“Perceraian” antara Budaya dan Pendidikan: Tanya Kenapa?

Kategori Budaya Oleh

Saat-saat akhir menjelang tumbangnya rezim Orde Baru dari “panggung” kekuasaan, Soeharto pernah merombak kabinet. Bisa jadi dimaksudkan sebagai upaya untuk mengalihkan perhatian dan tekanan publik yang gencar menuntutnya untuk segera “lengser keprabon”. 21 Mei 1998, penguasa Orba yang dijuluki CNN sebagai “Indonesia’s Iron Ruler” (penguasa bertangan besi Indonesia) itu membuat manuver dengan “menceraikan” kebudayaan dari dunia pendidikan. Menteri Pariwisata, Seni, dan Budaya pun terbentuk. Bisa jadi juga sebagai imbas dari kebijakannya yang telah mencanangkan tahun 1998 sebagai Tahun Seni dan Budaya. Agaknya kebijakan penguasa Orba itu terus berlanjut hingga negeri ini mengalami beberapa kali suksesi. Meski namanya berubah menjadi Menteri Kebudayaan dan Pariwisata, esensinya tak banyak bedanya; budaya “diceraikan” dari dunia pendidikan.

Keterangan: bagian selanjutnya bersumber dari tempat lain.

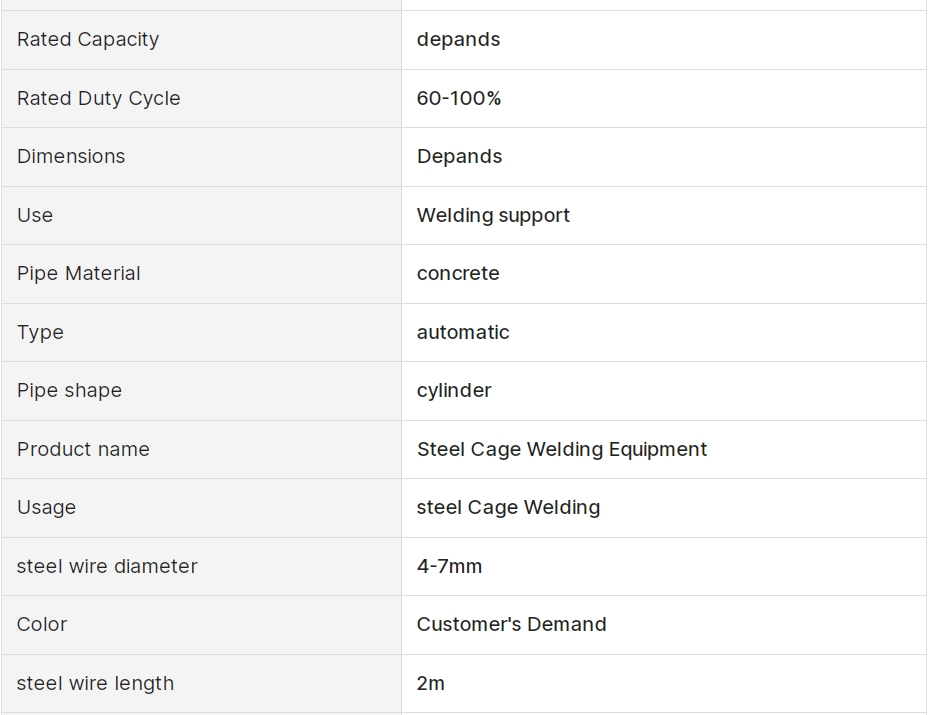Click the Product name label
Viewport: 942px width, 715px height.
84,449
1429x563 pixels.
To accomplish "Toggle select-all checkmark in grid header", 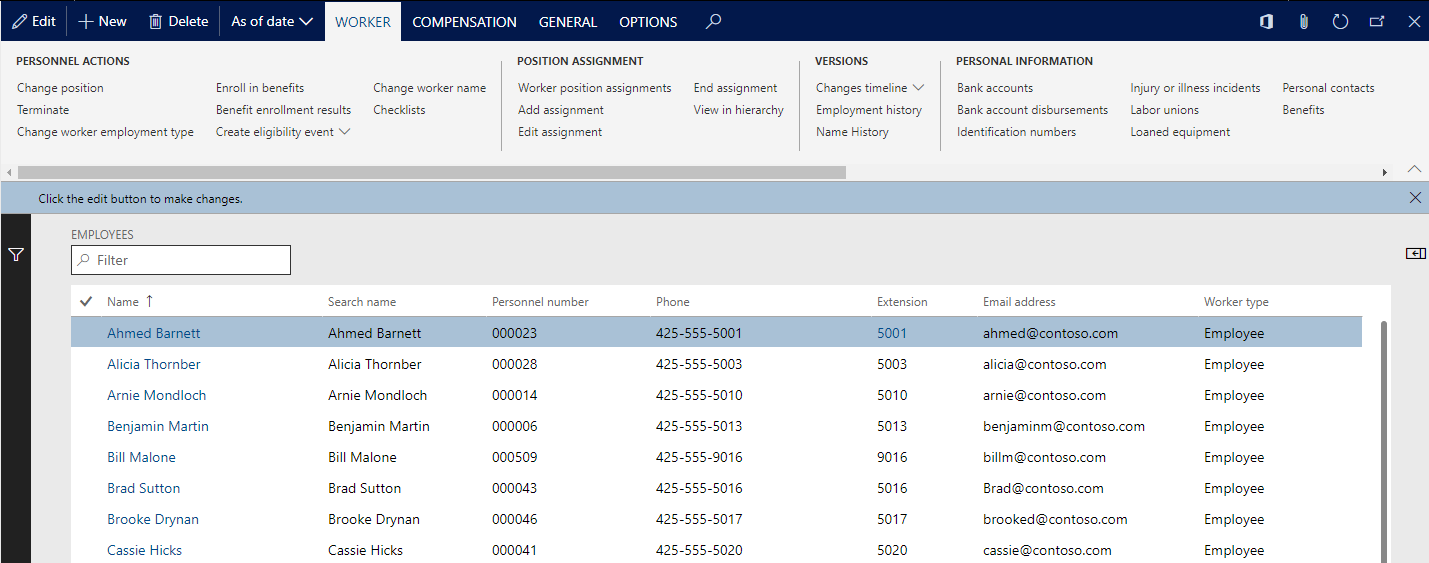I will (x=86, y=302).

Namun, apakah “perceraian” antara budaya dan pendidikan itu mampu memberikan “pencerahan” terhadap peradaban negeri kita yang tengah “sakit” ini? Ufh … Agaknya, kita mesti menarik napas panjang, bahkan tahan napas, untuk akhirnya dilepas pelan-pelan sambil mengelus dada. :mrgreen: Korupsi kian menggila. Otonomi daerah sekadar slogan; hanya mengalihkan ruang korupsi dari Jakarta ke daerah. Para bupati/walikota telah tersihir menjadi “kaisar-kaisar” baru di daerah dengan kekuasaannya yang (nyaris) absolut. Para wakil rakyat yang seharusnya meneriakkan suara rakyat justru “tiarap”. (Khawatir tidak kecipratan “rezeki tiban” dari sang penguasa.) *halah* Bencana dan musibah akibat manajemen lingkungan yang salah urus pun terus membadai bertubi-tubi.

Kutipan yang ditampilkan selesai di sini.